Contributing to GixyNG

This document explains how to contribute meaningful changes to GixyNG that are helpful, reviewable, and maintainable.

The official homepage of GixyNG is https://gixy.io/. Any changes to documentation in GixyNG will automatically be reflected on that website.

The source code can be found at https://github.com/MegaManSec/GixyNG.

General Expectations

When contributing to this repository:

• Be intentional. Every file and every line in a PR should exist for a clear reason.
• Take responsibility for your changes. If it's in your PR, you own it.

Low-quality contributions in the past have included broken code, random files, filler documentation, and changes the contributor did not fully understand. These guidelines exist to avoid repeating those mistakes. Tread carefully.

GitHub is the main location for contributing.

• Pull requests may be submitted in MegaManSec/GixyNG/pulls.
• Bug reports, suggestions, and other contributions are best handled in MegaManSec/GixyNG/issues.

Pull Request Guidelines

All pull requests should:

• Clearly explain what the change actually does.
• Be minimal and scoped to the problem being solved.
• Contain only files and changes relevant to the PR.

Pull requests must not include:

• Temporary files, scratch files, or tool-generated artifacts.
• Unrelated formatting changes or refactors.
• Emojis, conversational fluff, or filler content in documentation or comments (be it autogenerated or otherwise). In other words, AI slop.

Code Quality Standards

All contributions are expected to meet the same quality bar:

• Changes should be easy to review and reason about.
• Contributors must be able to explain how their code works and why it is correct.

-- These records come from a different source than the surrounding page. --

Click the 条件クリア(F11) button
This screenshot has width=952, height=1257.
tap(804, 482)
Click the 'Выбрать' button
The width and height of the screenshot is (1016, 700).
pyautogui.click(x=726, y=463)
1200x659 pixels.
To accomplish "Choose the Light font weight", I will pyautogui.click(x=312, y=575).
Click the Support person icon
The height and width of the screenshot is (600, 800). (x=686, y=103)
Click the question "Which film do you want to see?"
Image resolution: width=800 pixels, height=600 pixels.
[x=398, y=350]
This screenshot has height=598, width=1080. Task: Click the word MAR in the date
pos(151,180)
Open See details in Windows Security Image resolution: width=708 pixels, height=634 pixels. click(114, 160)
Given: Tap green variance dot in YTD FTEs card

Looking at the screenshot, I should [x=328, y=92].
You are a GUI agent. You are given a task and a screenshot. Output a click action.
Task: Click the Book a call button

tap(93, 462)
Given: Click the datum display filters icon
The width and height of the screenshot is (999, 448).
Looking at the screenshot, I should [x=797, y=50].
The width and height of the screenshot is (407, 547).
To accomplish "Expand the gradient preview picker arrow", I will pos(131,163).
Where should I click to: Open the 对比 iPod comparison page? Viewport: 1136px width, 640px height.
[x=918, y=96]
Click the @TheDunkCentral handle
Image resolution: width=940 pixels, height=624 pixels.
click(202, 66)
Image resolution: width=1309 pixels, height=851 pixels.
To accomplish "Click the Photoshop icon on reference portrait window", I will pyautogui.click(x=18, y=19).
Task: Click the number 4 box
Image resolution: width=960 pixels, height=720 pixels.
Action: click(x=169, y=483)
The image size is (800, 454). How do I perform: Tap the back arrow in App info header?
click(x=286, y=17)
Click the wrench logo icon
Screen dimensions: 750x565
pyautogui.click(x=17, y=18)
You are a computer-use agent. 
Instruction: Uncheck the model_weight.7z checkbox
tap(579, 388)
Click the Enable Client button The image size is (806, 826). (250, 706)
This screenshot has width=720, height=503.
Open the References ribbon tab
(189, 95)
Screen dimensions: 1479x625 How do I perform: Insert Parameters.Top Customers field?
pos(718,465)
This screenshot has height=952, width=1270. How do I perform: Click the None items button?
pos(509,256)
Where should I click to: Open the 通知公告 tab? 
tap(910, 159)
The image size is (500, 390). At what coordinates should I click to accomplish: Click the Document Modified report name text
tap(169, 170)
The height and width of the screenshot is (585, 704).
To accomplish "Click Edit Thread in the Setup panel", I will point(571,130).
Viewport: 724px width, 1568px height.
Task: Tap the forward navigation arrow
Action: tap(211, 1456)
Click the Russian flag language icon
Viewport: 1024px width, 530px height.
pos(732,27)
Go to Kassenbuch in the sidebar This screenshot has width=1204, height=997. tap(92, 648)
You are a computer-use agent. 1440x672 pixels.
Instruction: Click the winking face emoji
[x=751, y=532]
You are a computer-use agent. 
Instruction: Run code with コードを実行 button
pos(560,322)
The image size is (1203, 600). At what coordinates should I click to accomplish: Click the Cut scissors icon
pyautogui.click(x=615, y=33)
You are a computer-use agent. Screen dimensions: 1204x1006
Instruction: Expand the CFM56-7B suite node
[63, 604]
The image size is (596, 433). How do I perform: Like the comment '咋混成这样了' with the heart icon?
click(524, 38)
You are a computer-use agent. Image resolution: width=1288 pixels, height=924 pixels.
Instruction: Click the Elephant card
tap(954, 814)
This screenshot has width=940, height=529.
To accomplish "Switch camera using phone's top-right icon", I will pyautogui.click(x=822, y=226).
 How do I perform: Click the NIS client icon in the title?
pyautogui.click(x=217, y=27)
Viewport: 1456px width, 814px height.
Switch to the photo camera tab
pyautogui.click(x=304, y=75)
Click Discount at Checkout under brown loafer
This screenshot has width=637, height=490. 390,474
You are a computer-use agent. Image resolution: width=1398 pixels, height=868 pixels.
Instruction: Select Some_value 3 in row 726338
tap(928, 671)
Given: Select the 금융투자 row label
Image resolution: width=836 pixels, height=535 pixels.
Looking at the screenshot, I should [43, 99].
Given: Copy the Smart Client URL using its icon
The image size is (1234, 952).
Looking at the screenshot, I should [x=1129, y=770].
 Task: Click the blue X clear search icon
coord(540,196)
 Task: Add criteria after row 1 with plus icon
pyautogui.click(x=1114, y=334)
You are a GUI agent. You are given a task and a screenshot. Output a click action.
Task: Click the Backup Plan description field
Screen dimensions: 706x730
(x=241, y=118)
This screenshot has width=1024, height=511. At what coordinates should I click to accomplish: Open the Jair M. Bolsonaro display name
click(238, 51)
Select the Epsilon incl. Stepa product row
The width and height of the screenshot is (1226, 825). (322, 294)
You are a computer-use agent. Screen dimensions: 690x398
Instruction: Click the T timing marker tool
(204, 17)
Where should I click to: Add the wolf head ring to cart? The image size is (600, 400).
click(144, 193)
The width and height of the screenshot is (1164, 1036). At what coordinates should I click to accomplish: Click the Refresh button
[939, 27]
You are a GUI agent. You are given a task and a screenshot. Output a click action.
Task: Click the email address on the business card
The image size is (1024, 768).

Submitting obviously broken or careless changes will be treated as careless work, regardless of intent.

AI / LLM Tooling Usage Policy

AI tools may be used when contributing to this repository, but they do not change contributor responsibility. If your code AI tool creates low quality code that you attempt to contribute, it means you produce low quality code.

When using AI or other automation:

• You must fully understand, review, and test all generated or assisted output.
• You are responsible for correctness, quality, and maintainability.
• Do not submit copy-pasted output you do not understand.

If AI or automation was used in a material way (i.e. codebase change), you must note it briefly in the pull request description, for example:

• AI usage: yes

You may also wish to include some additional (optional) information such as:

• A short note about what was assisted (e.g. "initial implementation of X", "tests for Y".)
• Which tool was used (e.g. "Copilot", "Claude", "ChatGPT", etc.)

AI-assisted contributions must meet the same standards as hand-written code:

• No broken code.
• No random files or artifacts.
• No filler documentation or generic AI text.

Once again, it is noted that using AI assistance is allowed. But if you submit broken code, low quality commits, or content which screams "this person has no idea what they're doing", your contributions are likely to be completely rejected, and you are likely to be flamed.

This policy was created in response to the extremely low quality changes that were generated and accepted in another Gixy fork. Along with other decisions that reduced the overall effectiveness of the tool and its ability to detect vulnerabilities and misconfigurations in nginx configuration (and overall quality of the codebase), those changes were made without a clear understanding of what the AI-generated code was actually doing, or the actions it was taking. This was the catalyst for creating GixyNG, and more information about this can be read in this blog post.

Note: This document was written with the assistance of ChatGPT.